The Breast Cancer Care "Moving Forward" course that I will be attending can also be downloaded here: lots of stuff on menopause, bone health, ongoing issues and getting better.
so that might help if you don't have one running conveniently close by.
Thanks Belle for your words and actions, you're amazing.
Well done on getting through it Julia, so sorry you had another hideous reaction to deal with on top of everything else.
All the best for the next week or so until you start to feel better and can really appreciate that chemo is DONE!!!
well, so I'm "done" with chemo, as in the last of the poison went in. It was suitably dramatic for a finale: I had another allergic reaction to the taxotere, and the whole process took from 10:30am-5:00pm, because they had to take it extra slow! And me with a cold cap on my head the whole time, my partner running to & fro with hot water bottles so the rest of me wouldn't freeze too. I'm starting to fill a bag of medications I won't need anymore to bring back to the GP or pharmacist: leftover steroids, anti-sickness, empty filgrastim injections! Goodness I'll be glad to be done with all of that.
At the same time, I know I still have a nasty week of joint pain ahead, I got oral thrush (3rd time!) and then another week of being extra careful of infection. And then the long road back to some kind of health: I've been needing SO MUCH SLEEP! Napping before lunch indeed. I'll be starting on the "Moving forward" courses they have here at Wythenshawe Hospital in Manchester next Friday, do they have them elsewhere? Are any of you going? And maybe signing up for some kind of holistic therapy, who knows.

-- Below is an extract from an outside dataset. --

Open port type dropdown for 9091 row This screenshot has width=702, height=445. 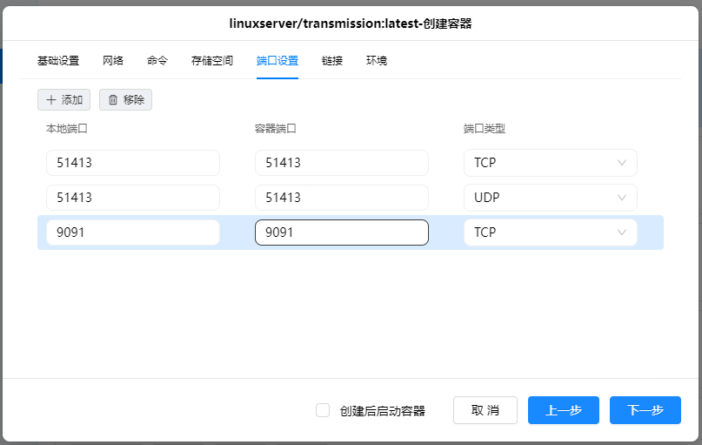[550, 233]
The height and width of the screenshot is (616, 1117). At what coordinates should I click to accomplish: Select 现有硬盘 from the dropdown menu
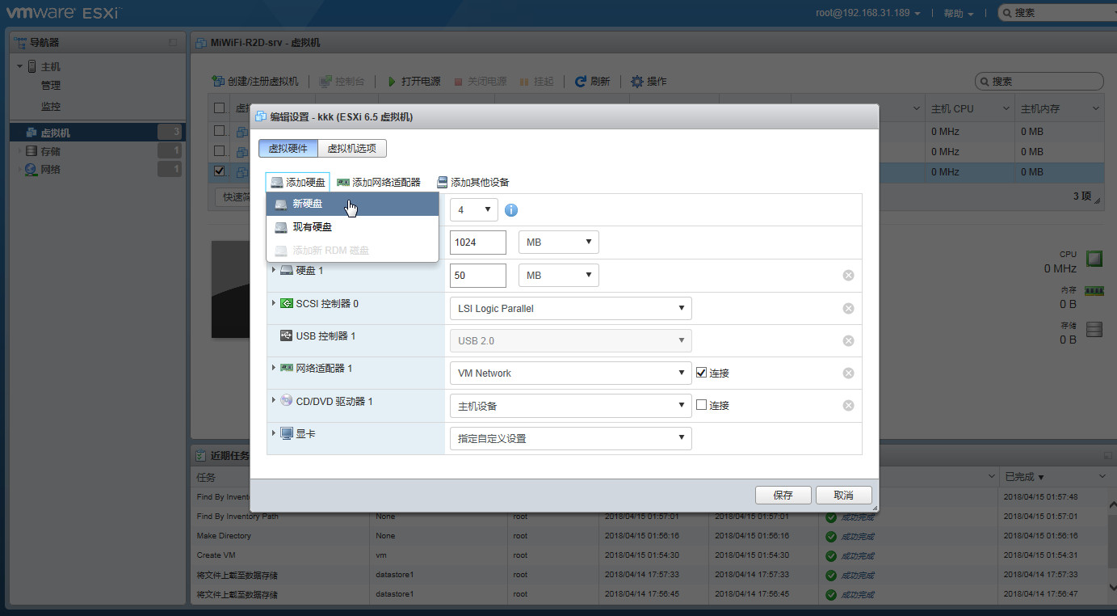(x=312, y=227)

In other news, I most likely don't need radiotherapy (hooray?). However, the bone density scan came back with bad news: I'm osteopenic and need to start taking calcium supplements. Also makes me yearn for being able to do more exercise then walk 2 miles and take 1 hour nap! Still waiting for the full genetic test results, but thinking I want to ask for 2nd mastectomy for prevention reasons anyway.
I know it's not over but a big piece is done. I have so much to thank you ladies on this forum for: so much companionship and good advice. You helped me through SO MUCH, so thank you. It seems like a lot of us are facing more chemo, radiation, surgery, etc, so thinking of all of you. Don't know what else to say.